Dutch multinationals withdraw financial centres from Belgium

Dutch multinationals withdraw financial centres from Belgium
The shift in company capital can be partly explained by the rate of ten-year Belgian state bonds diminishing and rates of interest hitting rock bottom.

In recent years, Dutch multinationals such as Heineken, Philips and Unilever have taken their corporate financial centres out of Belgium. Het Financieele Dagblad reports, on its Internet site, that in total more than €20 billion of such companies’ capital (share and other capital excluding debt finance) has been transferred to other locations. The investigation by the Dutch publication indicates that this trend is due to low interest rates. They serve to considerably limit the fiscal advantages derived from the deduction of notional interest.

Notional interest was implemented in Belgium to replace the coordination centres regime, which came under fire from the European Union. The system enables a given company to deduct theoretical interest calculated on the basis of its share capital value. This theoretical rate is based upon the rate of ten-year Belgian state bonds, the values of which have highly diminished in recent years, within a context of a highly accommodating monetary policy combined with rates of interest that have hit rock bottom.

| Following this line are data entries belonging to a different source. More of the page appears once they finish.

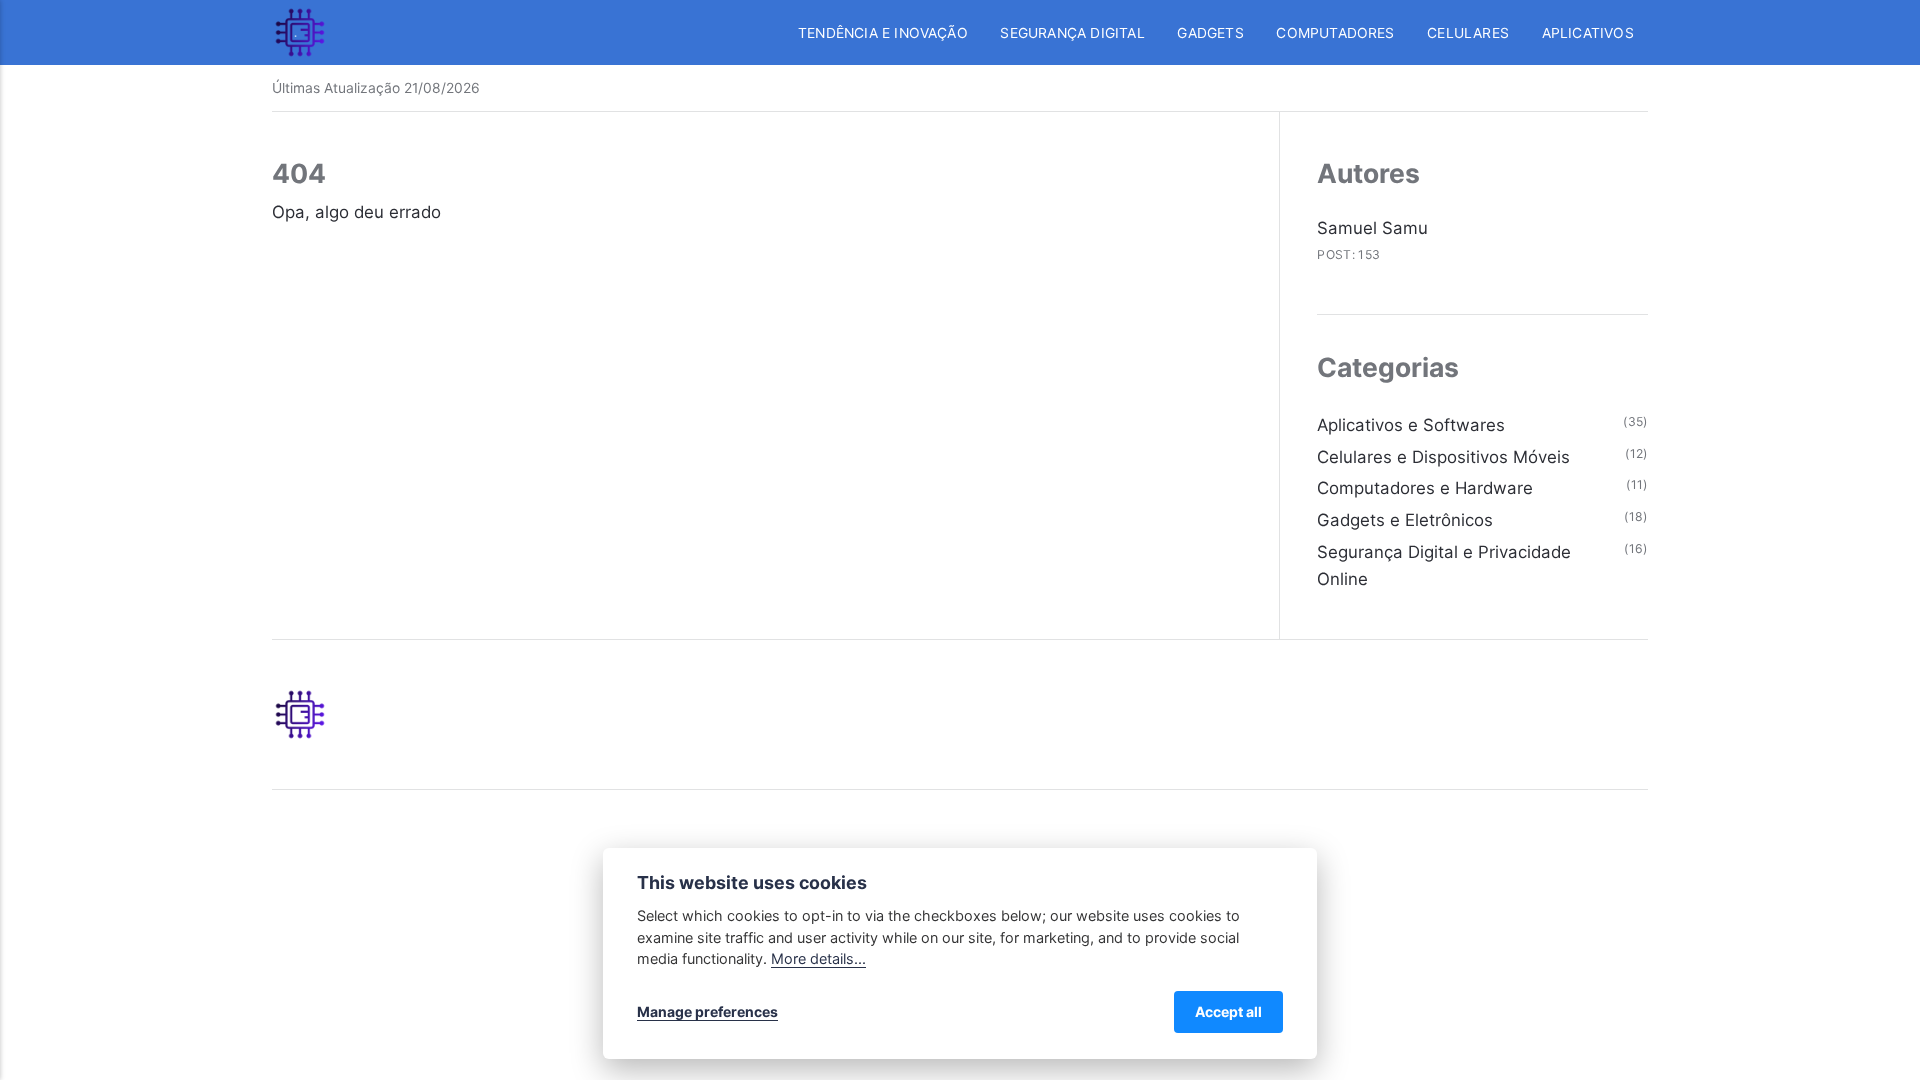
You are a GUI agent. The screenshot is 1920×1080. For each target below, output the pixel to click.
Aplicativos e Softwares (1411, 425)
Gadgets (1210, 33)
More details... (818, 958)
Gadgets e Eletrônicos (1405, 520)
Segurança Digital (1072, 33)
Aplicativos (1588, 33)
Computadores (1335, 33)
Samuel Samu (1372, 228)
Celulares (1468, 33)
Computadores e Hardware (1425, 488)
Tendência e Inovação (883, 33)
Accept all (1228, 1011)
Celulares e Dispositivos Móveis (1443, 457)
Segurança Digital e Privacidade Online (1444, 565)
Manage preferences (707, 1011)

According to Het Financieel Dagblad, at the end of 2011, Dutch multinationals still had €26 billion of such capital funds in Belgium. However several companies have now withdrawn from Belgium, such as Heineken which decided in 2016 to bring its financing activities back to its head office in Amsterdam. Up to that point such activities had been located in Belgium. The chemical company DSM and the Philips group have done the same. Other multinationals, such as Randstad and Unilever, have looked elsewhere, specifically Switzerland, given that the grass is no longer green in Belgium. Only the company ASML still has a substantial portion of its capital value in Belgium.